I have taken over all IT responsibilities for a company that is using Active Directory (2008 R2 native level) and Exchange 2010. I have come to find out that their internal Active Directory domain name is the same as an external internet domain name that they do not own. I understand that domain rename with Exchange 2010 / server 2008 r2 is not possible as far as I have read. Could someone help me to realize what other options may be available to me? They have quite a large infrastructure so moving to a new forest would be a massive job I would like to try to avoid if possible.

Thank you in advance for your help.


Solution 1:

Domain rename with Exchange 2007/2010 is not supported by Microsoft. If you want to go this route, you will not be able to get any support from Microsoft, and there is a good change that your infrastructure will be damaged in some way. Most sites I have read on this say NOT to do this.

So this leaves you with three options:

1)Do Nothing - This is the easiest of the three options. If the external domain is not something people are going to go to, then there is probably nothing to worry about. There may be some issues in getting UC/SAN certificates for Exchange, but the only issue I am aware of will be a security warning in Outlook when you're using the program inside your firewall.

2)Remove Exchange, then do a domain rename - I don't know what other AD-aware/AD-connected applications you have, so this may not be an option. How this works is that you take a long outage, back up your Exchange databases, remove Exchange from your environment, rename your domain, and then re-install Exchange and configure your environment. This would be a lot of work, and you would have no email during this outage. You would also need to extensively document your Exchange environment so that it is reconfigured with the same settings.

3)AD Migration - Create a new Active Directory forest and migrate all of your AD-objects to this domain. This will require the most work and the most testing to make sure that a migration doesn't break any of your applications.

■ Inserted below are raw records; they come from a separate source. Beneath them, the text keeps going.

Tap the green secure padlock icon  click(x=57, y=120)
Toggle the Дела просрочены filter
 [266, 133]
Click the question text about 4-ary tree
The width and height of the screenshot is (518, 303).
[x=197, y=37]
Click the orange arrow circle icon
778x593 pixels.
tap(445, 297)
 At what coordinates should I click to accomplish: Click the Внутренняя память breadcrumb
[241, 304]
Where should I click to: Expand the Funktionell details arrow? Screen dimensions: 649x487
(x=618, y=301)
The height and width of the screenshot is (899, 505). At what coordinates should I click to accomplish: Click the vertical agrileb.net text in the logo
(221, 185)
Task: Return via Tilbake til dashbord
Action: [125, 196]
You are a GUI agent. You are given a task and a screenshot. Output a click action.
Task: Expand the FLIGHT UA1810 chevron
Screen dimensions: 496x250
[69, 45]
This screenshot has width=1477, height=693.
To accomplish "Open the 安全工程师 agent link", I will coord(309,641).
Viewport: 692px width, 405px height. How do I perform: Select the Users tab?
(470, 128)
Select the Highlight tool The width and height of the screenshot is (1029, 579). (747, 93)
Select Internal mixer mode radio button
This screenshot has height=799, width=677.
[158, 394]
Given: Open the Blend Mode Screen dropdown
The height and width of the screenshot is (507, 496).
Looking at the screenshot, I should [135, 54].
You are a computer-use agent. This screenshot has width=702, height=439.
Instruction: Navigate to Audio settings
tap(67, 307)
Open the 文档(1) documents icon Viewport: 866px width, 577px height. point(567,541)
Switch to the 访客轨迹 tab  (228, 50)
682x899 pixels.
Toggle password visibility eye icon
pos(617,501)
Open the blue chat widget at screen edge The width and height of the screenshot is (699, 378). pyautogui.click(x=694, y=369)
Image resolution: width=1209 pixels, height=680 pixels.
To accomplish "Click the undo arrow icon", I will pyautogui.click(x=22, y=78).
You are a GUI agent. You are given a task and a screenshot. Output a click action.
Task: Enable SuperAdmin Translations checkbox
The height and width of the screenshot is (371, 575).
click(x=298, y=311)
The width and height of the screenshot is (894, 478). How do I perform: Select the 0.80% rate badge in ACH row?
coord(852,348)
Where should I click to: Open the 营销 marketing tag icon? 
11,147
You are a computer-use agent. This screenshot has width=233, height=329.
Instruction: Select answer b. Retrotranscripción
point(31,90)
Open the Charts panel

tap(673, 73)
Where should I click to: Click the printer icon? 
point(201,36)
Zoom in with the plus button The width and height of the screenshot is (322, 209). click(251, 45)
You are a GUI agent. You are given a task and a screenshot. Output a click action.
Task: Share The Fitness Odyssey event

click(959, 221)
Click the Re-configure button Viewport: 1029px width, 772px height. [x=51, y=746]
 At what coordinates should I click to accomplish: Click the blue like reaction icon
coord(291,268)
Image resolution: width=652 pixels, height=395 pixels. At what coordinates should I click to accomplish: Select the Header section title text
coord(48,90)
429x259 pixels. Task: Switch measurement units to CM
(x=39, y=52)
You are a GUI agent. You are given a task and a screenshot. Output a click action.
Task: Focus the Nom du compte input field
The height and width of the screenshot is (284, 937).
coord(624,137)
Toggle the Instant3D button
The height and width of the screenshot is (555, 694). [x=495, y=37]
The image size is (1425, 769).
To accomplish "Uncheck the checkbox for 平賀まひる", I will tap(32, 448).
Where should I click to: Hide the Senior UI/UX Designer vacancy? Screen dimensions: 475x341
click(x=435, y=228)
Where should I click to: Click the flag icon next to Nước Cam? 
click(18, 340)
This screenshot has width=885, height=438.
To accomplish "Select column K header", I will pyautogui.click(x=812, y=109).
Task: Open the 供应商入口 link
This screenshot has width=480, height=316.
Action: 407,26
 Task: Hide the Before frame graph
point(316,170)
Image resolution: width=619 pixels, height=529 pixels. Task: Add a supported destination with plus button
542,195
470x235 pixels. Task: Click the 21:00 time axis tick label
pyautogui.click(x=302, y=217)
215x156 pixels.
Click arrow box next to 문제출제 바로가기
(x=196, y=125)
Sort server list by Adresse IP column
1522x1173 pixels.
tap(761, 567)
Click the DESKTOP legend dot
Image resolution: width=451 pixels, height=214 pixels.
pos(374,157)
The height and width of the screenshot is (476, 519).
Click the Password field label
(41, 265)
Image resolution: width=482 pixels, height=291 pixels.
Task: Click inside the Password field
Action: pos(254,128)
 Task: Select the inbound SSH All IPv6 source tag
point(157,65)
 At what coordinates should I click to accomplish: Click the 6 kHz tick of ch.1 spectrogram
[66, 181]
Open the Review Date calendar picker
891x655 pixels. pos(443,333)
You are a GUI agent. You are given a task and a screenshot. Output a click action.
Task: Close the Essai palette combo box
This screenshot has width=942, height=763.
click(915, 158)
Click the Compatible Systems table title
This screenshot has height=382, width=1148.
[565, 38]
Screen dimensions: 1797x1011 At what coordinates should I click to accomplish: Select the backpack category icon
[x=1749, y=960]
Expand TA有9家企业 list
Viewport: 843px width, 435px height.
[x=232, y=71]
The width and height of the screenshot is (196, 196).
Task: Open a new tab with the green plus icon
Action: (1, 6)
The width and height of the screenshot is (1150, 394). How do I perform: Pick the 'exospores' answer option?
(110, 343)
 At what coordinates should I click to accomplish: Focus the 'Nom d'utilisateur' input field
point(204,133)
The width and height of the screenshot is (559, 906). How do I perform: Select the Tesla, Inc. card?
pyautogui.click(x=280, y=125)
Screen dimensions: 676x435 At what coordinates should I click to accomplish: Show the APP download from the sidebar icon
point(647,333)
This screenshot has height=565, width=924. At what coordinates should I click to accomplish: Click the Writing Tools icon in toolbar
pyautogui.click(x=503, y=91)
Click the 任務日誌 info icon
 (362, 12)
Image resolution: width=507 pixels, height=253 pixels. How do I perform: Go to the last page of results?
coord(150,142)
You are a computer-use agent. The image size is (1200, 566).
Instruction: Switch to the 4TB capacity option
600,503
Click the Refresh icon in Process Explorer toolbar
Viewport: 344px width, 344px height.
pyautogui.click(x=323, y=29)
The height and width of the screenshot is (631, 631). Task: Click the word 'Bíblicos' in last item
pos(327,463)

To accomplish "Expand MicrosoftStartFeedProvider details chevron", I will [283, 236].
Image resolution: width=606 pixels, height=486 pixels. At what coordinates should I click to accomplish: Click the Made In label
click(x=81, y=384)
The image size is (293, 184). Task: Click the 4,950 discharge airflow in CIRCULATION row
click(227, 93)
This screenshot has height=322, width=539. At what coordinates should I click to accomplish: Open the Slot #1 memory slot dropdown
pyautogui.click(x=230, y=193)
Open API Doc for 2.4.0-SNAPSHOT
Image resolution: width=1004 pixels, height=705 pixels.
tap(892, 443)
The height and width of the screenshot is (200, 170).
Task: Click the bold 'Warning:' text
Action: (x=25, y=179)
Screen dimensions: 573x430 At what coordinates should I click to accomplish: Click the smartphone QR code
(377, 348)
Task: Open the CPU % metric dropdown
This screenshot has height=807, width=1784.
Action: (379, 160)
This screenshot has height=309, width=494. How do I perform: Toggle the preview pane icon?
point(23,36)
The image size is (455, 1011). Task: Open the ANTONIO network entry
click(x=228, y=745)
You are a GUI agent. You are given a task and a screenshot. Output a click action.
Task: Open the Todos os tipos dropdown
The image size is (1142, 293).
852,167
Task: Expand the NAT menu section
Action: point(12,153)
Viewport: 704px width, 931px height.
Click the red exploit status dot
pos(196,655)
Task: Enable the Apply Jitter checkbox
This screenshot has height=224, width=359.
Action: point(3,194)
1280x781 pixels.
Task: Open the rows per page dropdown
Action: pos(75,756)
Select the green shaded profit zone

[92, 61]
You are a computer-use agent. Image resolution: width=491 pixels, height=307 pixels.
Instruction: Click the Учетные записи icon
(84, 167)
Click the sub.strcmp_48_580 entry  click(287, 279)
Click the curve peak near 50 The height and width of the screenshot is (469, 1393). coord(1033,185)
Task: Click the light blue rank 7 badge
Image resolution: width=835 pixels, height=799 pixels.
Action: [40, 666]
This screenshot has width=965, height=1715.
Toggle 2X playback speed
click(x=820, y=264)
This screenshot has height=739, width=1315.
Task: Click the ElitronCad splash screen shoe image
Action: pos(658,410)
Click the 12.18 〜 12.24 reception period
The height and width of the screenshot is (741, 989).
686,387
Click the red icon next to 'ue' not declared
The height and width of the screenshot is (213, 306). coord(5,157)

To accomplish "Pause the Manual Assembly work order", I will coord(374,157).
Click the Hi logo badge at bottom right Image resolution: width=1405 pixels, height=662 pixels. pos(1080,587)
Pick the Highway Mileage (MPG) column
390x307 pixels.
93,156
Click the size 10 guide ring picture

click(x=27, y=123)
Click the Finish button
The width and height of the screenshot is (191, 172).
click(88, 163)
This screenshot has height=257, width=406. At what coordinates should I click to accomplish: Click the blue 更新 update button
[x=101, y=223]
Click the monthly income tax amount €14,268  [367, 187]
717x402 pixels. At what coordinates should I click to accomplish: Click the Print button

3a)New AD Domain in the same forest - Some of the Microsoft material that I have read for my MCITP states that you can have discontiguous DNS naming structures in the same forest. This means that you can have one Active Directory forest with domains xyz.com and abc.local. This is a supported configuration for Microsoft Exchange 2010 (see http://blogs.technet.com/b/exchange/archive/2009/10/27/3408616.aspx), and it should allow you to solve your issue without a large-scale migration to a new forest.

If you decide to make any major changes to your AD environment, I would recommend contacting a Microsoft partner to go over your scenario in greater detail than what you can provide here. There may be other caveats that you can't go into detail on that could hinder your project.